German bomb disposal experts successfully defused a 1.8-tonne unexploded World War Two bomb in the river Rhine on Sunday, after thousands of residents were evacuated from homes, hospitals and even a prison.
Germany is littered with unexploded U.S. and British bombs. But the British aerial mine defused on Sunday was one of the biggest found in the country, and its defusal caused disruption across the city of Koblenz.
Patients were rolled out of hospitals in wheelchairs and carried out on stretchers, shopping streets in the city centre were sealed off and even a prison was emptied. Sports halls were readied to accommodate residents for several hours.

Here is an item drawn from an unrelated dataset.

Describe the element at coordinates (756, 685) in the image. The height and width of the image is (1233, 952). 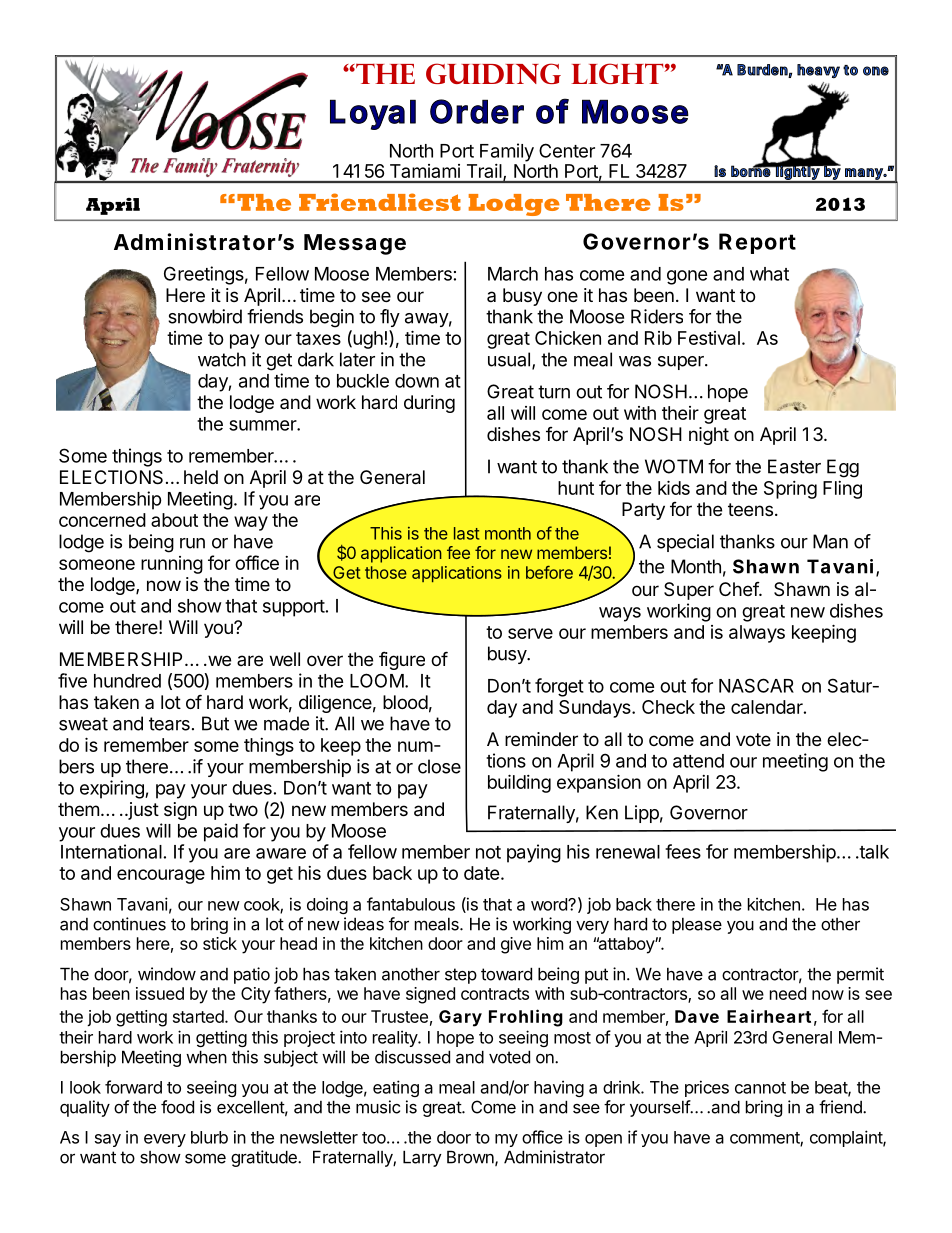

In total, some 45,000 people were cleared from an area of 1.8 km (1.1 mile) around the bomb.
The bomb was uncovered partly because of a fall in water levels after a dry November. It was in about 40 cm (16 inches) of water and surrounded by 350 sandbags.
Bomb disposal expert Marco Ofenstein said the operation was particularly risky.
"We have a British detonator which was surrounded by water for a long time and the explosives within the detonator react with water over time, which causes a high risk when the detonator is being removed," Ofenstein told Reuters Television.
In response to Nazi air raids on civilian targets in Poland and later London, the Allies dropped about 1.9 million tonnes of bombs on Germany in an effort to cripple German industry. The allied raids killed some 500,000 people.
Koblenz, located in western Germany at the picturesque intersection of the rivers Rhine and Mosel, was a target in 1944 and 1945. Most of the city was destroyed.